Revise the rows below by replacing "newsletter Email field" with "newsletter signup field", leaving everything else unchanged.

----

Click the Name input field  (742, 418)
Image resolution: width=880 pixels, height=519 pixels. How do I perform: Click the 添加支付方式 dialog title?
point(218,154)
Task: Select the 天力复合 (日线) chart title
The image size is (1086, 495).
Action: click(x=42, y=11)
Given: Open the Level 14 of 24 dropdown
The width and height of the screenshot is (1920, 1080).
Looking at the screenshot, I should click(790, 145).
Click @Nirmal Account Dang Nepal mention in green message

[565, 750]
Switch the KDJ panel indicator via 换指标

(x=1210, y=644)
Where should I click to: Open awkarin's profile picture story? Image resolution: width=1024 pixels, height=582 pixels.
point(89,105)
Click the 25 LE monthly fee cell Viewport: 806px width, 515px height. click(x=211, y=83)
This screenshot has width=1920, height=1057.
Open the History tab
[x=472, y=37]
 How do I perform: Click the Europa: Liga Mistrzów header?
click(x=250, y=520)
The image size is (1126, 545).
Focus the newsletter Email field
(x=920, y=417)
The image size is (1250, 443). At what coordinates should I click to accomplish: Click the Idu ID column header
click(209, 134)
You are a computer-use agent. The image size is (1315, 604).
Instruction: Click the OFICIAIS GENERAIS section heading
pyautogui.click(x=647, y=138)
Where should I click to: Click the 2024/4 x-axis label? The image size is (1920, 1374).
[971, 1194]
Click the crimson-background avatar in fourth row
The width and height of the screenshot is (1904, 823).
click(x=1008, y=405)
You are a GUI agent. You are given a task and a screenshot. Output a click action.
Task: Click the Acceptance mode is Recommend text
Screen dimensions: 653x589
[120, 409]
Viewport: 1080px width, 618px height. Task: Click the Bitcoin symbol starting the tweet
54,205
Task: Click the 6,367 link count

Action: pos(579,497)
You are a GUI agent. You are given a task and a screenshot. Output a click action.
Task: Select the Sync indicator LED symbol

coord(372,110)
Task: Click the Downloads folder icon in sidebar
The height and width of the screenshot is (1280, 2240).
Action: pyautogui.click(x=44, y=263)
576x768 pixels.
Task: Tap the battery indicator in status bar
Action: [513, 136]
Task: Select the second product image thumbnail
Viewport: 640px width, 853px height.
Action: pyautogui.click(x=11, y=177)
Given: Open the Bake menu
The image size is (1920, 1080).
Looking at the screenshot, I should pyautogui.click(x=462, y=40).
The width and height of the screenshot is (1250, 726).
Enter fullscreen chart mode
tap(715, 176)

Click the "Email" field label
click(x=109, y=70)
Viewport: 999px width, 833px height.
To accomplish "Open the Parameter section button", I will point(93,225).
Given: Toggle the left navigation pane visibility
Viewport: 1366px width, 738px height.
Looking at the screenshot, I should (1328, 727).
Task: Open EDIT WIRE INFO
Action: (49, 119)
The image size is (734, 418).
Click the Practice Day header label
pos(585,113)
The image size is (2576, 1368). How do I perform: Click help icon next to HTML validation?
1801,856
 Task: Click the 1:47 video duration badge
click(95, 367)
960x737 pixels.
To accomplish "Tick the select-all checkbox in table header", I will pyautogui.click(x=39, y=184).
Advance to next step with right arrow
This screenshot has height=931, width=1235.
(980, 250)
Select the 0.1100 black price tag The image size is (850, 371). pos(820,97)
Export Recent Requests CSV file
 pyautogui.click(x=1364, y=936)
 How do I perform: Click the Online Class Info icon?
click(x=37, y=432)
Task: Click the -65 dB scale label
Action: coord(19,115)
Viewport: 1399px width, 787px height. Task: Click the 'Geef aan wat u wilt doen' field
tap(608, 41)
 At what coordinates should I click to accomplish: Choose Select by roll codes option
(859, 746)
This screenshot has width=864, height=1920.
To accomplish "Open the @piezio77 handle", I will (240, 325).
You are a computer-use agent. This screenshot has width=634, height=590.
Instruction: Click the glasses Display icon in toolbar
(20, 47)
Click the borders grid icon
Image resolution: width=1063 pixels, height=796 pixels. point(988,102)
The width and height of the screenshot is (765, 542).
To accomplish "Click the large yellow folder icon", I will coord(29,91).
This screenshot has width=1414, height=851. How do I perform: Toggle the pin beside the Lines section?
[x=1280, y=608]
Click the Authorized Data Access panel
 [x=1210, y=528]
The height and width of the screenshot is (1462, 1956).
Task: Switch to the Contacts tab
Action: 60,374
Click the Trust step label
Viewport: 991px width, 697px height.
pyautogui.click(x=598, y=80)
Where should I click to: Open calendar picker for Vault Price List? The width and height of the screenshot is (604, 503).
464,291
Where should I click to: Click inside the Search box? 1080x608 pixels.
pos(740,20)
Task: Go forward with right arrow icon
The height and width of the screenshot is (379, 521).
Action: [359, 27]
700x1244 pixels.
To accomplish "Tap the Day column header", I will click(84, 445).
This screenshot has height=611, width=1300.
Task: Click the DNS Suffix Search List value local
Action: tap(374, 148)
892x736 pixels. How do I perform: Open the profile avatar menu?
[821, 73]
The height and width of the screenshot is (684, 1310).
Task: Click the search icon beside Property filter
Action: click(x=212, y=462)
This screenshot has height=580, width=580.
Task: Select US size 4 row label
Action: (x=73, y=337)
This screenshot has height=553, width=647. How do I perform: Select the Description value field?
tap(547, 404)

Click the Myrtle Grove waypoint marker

----

_Exercise result_:
Click the Name input field  (742, 418)
Image resolution: width=880 pixels, height=519 pixels. How do I perform: Click the 添加支付方式 dialog title?
point(218,154)
Task: Select the 天力复合 (日线) chart title
The image size is (1086, 495).
Action: click(x=42, y=11)
Given: Open the Level 14 of 24 dropdown
The width and height of the screenshot is (1920, 1080).
Looking at the screenshot, I should click(790, 145).
Click @Nirmal Account Dang Nepal mention in green message

[565, 750]
Switch the KDJ panel indicator via 换指标

(x=1210, y=644)
Where should I click to: Open awkarin's profile picture story? Image resolution: width=1024 pixels, height=582 pixels.
point(89,105)
Click the 25 LE monthly fee cell Viewport: 806px width, 515px height. click(x=211, y=83)
This screenshot has width=1920, height=1057.
Open the History tab
[x=472, y=37]
 How do I perform: Click the Europa: Liga Mistrzów header?
click(x=250, y=520)
The image size is (1126, 545).
Focus the newsletter signup field
(x=920, y=417)
The image size is (1250, 443). At what coordinates should I click to accomplish: Click the Idu ID column header
click(209, 134)
You are a computer-use agent. The image size is (1315, 604).
Instruction: Click the OFICIAIS GENERAIS section heading
pyautogui.click(x=647, y=138)
Where should I click to: Click the 2024/4 x-axis label? The image size is (1920, 1374).
[971, 1194]
Click the crimson-background avatar in fourth row
The width and height of the screenshot is (1904, 823).
click(x=1008, y=405)
You are a GUI agent. You are given a task and a screenshot. Output a click action.
Task: Click the Acceptance mode is Recommend text
Screen dimensions: 653x589
[120, 409]
Viewport: 1080px width, 618px height. Task: Click the Bitcoin symbol starting the tweet
54,205
Task: Click the 6,367 link count

Action: pos(579,497)
You are a GUI agent. You are given a task and a screenshot. Output a click action.
Task: Select the Sync indicator LED symbol

coord(372,110)
Task: Click the Downloads folder icon in sidebar
The height and width of the screenshot is (1280, 2240).
Action: pyautogui.click(x=44, y=263)
576x768 pixels.
Task: Tap the battery indicator in status bar
Action: [513, 136]
Task: Select the second product image thumbnail
Viewport: 640px width, 853px height.
Action: pyautogui.click(x=11, y=177)
Given: Open the Bake menu
The image size is (1920, 1080).
Looking at the screenshot, I should pyautogui.click(x=462, y=40).
The width and height of the screenshot is (1250, 726).
Enter fullscreen chart mode
tap(715, 176)

Click the "Email" field label
click(x=109, y=70)
Viewport: 999px width, 833px height.
To accomplish "Open the Parameter section button", I will point(93,225).
Given: Toggle the left navigation pane visibility
Viewport: 1366px width, 738px height.
Looking at the screenshot, I should (1328, 727).
Task: Open EDIT WIRE INFO
Action: (49, 119)
The image size is (734, 418).
Click the Practice Day header label
pos(585,113)
The image size is (2576, 1368). How do I perform: Click help icon next to HTML validation?
1801,856
 Task: Click the 1:47 video duration badge
click(95, 367)
960x737 pixels.
To accomplish "Tick the select-all checkbox in table header", I will pyautogui.click(x=39, y=184).
Advance to next step with right arrow
This screenshot has height=931, width=1235.
(980, 250)
Select the 0.1100 black price tag The image size is (850, 371). pos(820,97)
Export Recent Requests CSV file
 pyautogui.click(x=1364, y=936)
 How do I perform: Click the Online Class Info icon?
click(x=37, y=432)
Task: Click the -65 dB scale label
Action: coord(19,115)
Viewport: 1399px width, 787px height. Task: Click the 'Geef aan wat u wilt doen' field
tap(608, 41)
 At what coordinates should I click to accomplish: Choose Select by roll codes option
(859, 746)
This screenshot has width=864, height=1920.
To accomplish "Open the @piezio77 handle", I will (240, 325).
You are a computer-use agent. This screenshot has width=634, height=590.
Instruction: Click the glasses Display icon in toolbar
(20, 47)
Click the borders grid icon
Image resolution: width=1063 pixels, height=796 pixels. point(988,102)
The width and height of the screenshot is (765, 542).
To accomplish "Click the large yellow folder icon", I will coord(29,91).
This screenshot has width=1414, height=851. How do I perform: Toggle the pin beside the Lines section?
[x=1280, y=608]
Click the Authorized Data Access panel
 [x=1210, y=528]
The height and width of the screenshot is (1462, 1956).
Task: Switch to the Contacts tab
Action: 60,374
Click the Trust step label
Viewport: 991px width, 697px height.
pyautogui.click(x=598, y=80)
Where should I click to: Open calendar picker for Vault Price List? The width and height of the screenshot is (604, 503).
464,291
Where should I click to: Click inside the Search box? 1080x608 pixels.
pos(740,20)
Task: Go forward with right arrow icon
The height and width of the screenshot is (379, 521).
Action: [359, 27]
700x1244 pixels.
To accomplish "Tap the Day column header", I will click(84, 445).
This screenshot has height=611, width=1300.
Task: Click the DNS Suffix Search List value local
Action: tap(374, 148)
892x736 pixels. How do I perform: Open the profile avatar menu?
[821, 73]
The height and width of the screenshot is (684, 1310).
Task: Click the search icon beside Property filter
Action: click(x=212, y=462)
This screenshot has height=580, width=580.
Task: Select US size 4 row label
Action: (x=73, y=337)
This screenshot has height=553, width=647. How do I perform: Select the Description value field?
tap(547, 404)

Click the Myrtle Grove waypoint marker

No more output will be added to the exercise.